Outsourcing Is High Tech's Subprime-Mortgage Fiasco - bensummers
http://blogs.harvardbusiness.org/hbr/restoring-american-competitiveness/2009/10/outsourcing-is-high-techs-subprime.html

======
Cinfraco
I agree the article title is misleading.

My 2 cents on outsourcing:

I have been working for 2 years now on 2 projects that were brought back from
outsourcing. I must say what a disaster. It has taken us almost the entire 2
years to get the project code maintainable. From what I have seen from
outsourced code is a fundamental lack of understanding of programming the
languages (one project C++, the other Java).

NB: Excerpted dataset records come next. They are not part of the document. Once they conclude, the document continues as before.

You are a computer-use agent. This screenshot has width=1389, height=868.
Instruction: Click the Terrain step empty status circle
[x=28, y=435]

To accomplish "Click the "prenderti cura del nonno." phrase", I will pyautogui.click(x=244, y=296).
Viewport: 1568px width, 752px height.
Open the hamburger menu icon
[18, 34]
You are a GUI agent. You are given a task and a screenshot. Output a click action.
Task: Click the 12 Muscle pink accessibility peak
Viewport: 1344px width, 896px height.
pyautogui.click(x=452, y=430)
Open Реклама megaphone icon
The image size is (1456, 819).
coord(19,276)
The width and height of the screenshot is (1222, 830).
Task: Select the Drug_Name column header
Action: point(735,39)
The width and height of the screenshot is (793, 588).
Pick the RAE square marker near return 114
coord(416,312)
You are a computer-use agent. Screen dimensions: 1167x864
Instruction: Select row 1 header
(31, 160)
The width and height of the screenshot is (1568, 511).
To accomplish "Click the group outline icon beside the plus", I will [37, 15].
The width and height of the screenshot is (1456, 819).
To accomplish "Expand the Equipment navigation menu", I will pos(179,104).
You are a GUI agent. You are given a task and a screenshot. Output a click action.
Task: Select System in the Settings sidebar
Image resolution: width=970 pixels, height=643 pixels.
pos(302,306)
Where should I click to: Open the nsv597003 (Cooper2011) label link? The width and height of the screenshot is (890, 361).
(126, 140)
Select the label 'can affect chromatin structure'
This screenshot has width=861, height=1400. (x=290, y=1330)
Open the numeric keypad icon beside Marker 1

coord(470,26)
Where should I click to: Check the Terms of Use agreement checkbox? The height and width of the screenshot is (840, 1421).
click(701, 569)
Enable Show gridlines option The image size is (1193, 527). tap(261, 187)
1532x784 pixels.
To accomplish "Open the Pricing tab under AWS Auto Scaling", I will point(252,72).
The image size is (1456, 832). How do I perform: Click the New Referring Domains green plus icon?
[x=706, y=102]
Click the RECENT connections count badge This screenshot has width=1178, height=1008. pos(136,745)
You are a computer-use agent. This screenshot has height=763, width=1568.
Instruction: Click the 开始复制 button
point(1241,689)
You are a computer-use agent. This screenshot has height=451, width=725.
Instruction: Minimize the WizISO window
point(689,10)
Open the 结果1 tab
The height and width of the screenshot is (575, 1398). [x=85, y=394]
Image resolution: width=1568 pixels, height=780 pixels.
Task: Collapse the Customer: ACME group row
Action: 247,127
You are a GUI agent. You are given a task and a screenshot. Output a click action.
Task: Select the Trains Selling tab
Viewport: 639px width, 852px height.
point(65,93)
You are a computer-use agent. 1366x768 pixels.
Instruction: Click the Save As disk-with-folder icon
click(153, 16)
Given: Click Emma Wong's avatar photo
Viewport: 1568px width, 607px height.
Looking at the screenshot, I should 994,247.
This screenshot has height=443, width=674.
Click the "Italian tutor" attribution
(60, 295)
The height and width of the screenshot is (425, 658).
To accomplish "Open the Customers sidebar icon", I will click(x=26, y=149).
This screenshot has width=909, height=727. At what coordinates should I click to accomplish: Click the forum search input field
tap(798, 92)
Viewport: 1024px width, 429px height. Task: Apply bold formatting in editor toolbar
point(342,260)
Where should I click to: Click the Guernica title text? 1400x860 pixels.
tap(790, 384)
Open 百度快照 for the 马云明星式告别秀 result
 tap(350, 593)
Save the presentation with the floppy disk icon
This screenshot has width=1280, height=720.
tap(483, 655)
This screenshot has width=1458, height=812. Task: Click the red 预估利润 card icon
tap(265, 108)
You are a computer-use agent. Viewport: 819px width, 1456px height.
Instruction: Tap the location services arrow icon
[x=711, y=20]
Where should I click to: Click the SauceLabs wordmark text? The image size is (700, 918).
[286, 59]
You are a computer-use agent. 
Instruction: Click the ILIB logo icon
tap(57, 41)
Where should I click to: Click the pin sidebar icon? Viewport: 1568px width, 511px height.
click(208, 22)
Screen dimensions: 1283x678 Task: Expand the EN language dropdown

I fail to understand the reasons that most companies choose to outsource. The
company I work for was paying $3.7million per year to outsource these
projects. After bringing the projects back in they are spending less than
$800k per year to maintain 6 developers. Since insourcing the product has
become more stable and feature rich. In my opinion outsourcing is the kiss of
death for a software project.

------
UsNThem
>>"Fundamental lack of understanding of programming the languages (one project
C++, the other Java)"

99.9% of the time , I doubt if engineering has a say - who takes the project.
The failure of the project according to me , is when biz guys decide which
firm/person gets the project depending on the cost !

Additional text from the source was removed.